══ TEXTO EXTRAÍDO
A natureza guia a pesquisa na expedição científica do Juruena

dezembro, 20 2007

A cada dia, a rotina do grupo de 30 pesquisadores que compuseram a primeira fase da Expedição Científica, realizada no Parque Nacional do Juruena, era restabelecida diante da dinâmica das atividades de cada área temática de pesquisa.

Por Denise Cunha

A cada dia, a rotina do grupo de 30 pesquisadores que compuseram a primeira fase da Expedição Científica, realizada entre os dias 12 e 30 de novembro, no Parque Nacional do Juruena, era restabelecida diante da dinâmica das atividades de cada área temática de pesquisa e do calendário da temporada de constantes chuvas, que começam geralmente nesse período na região.
════
◆ PROBLEMAS A RESOLVER
A. Atualize o trecho do texto sobre a expedição do Juruena que começa em "dezembro, 20 2007" e segue até "período na região.", trocando "pesquisadores" por "cientistas".
B. Como fica em inglês esta frase do texto sobre a expedição do Juruena: "A cada dia, a rotina do grupo de 30 pesquisadores que compuseram a primeira fase da Expedição Científica, realizada no Parque Nacional do Juruena, era restabelecida diante da dinâmica das atividades de cada área temática de pesquisa."?
C. Segundo o texto sobre a expedição do Juruena, entre quais dias foi realizada a primeira fase da Expedição Científica?
══ LISTAGEM EXTRAÍDA
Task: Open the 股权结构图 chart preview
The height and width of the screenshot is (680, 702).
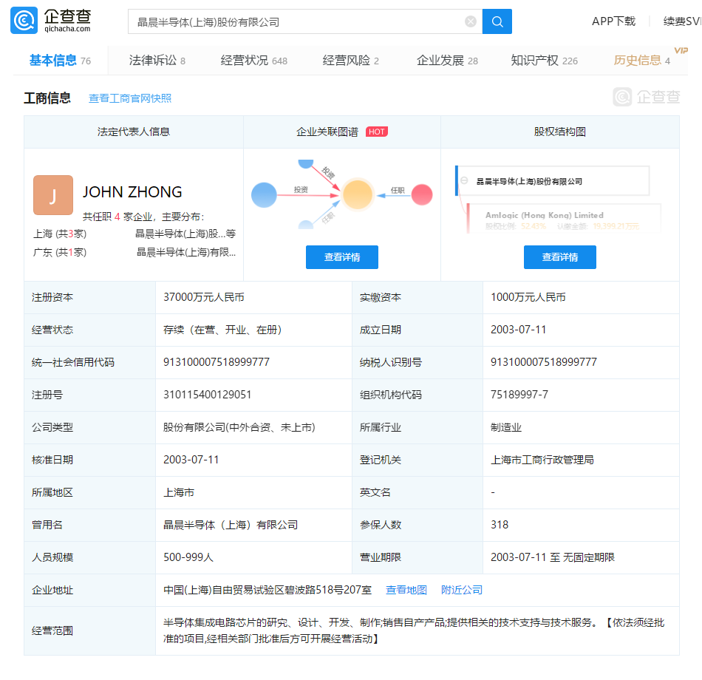Action: (x=560, y=196)
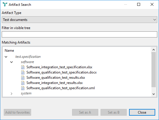Screen dimensions: 159x120
Task: Select the test.specification tree item label
Action: tap(28, 57)
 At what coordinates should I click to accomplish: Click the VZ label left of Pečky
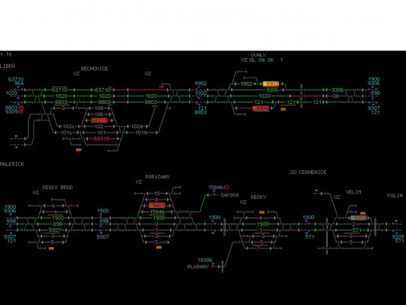(x=243, y=202)
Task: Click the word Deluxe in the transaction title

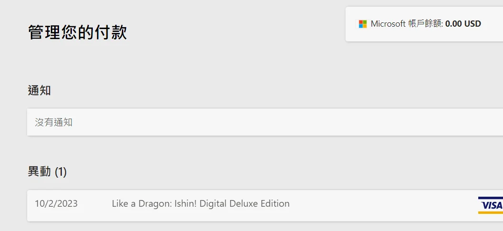Action: (246, 204)
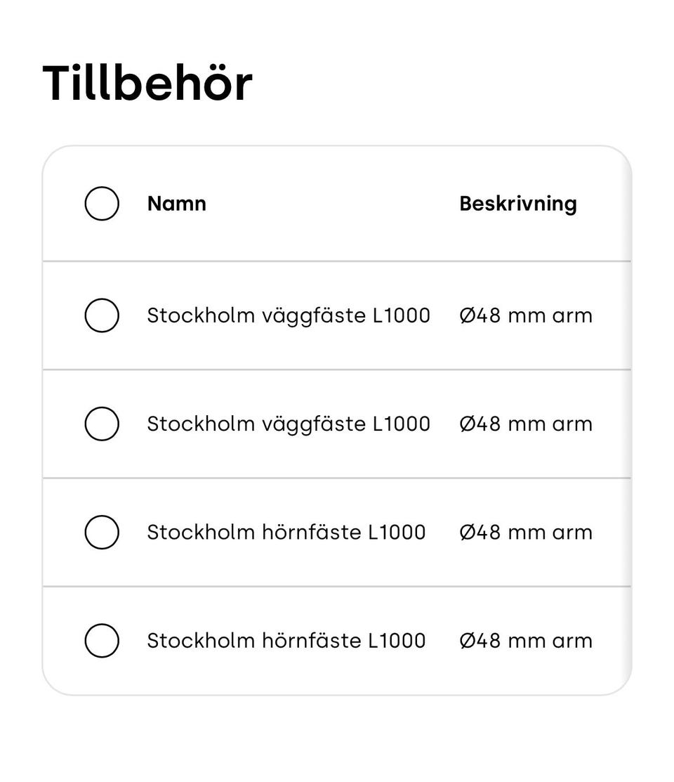Toggle the select-all circle beside Namn
Image resolution: width=674 pixels, height=782 pixels.
click(102, 204)
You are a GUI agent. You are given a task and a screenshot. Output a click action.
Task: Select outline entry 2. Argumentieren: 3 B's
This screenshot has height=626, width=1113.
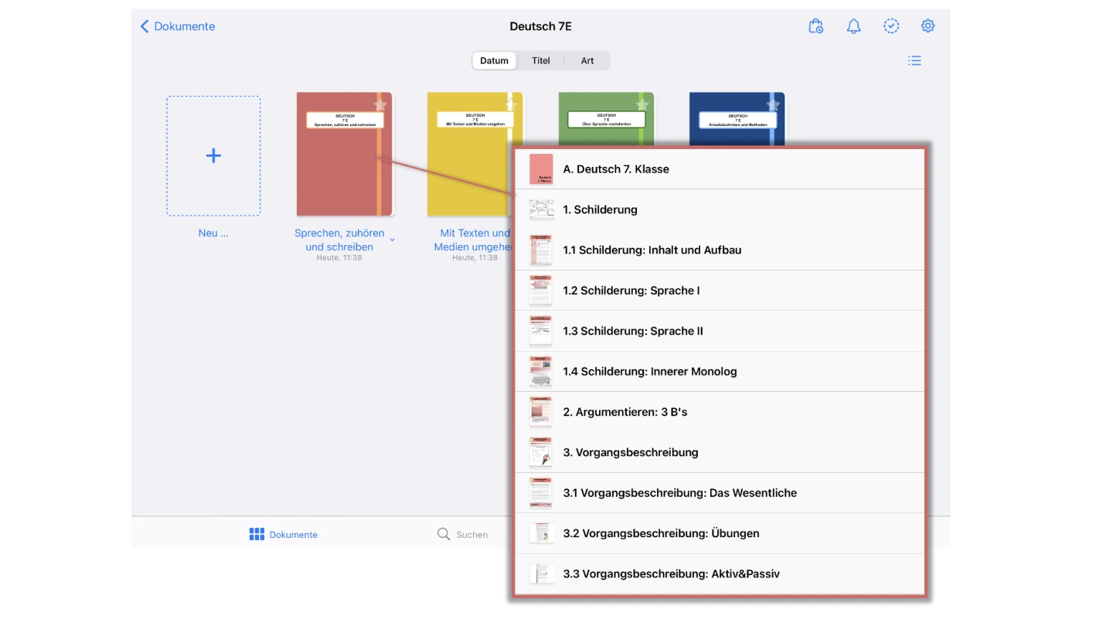625,412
════
◆ EM RESPOSTA
A.
dezembro, 20 2007

A cada dia, a rotina do grupo de 30 cientistas que compuseram a primeira fase da Expedição Científica, realizada no Parque Nacional do Juruena, era restabelecida diante da dinâmica das atividades de cada área temática de pesquisa.

Por Denise Cunha

A cada dia, a rotina do grupo de 30 cientistas que compuseram a primeira fase da Expedição Científica, realizada entre os dias 12 e 30 de novembro, no Parque Nacional do Juruena, era restabelecida diante da dinâmica das atividades de cada área temática de pesquisa e do calendário da temporada de constantes chuvas, que começam geralmente nesse período na região.

B. Each day, the routine of the group of 30 researchers who made up the first phase of the Scientific Expedition, carried out in Juruena National Park, was reset according to the dynamics of the activities of each thematic research area.

C. Entre os dias 12 e 30 de novembro.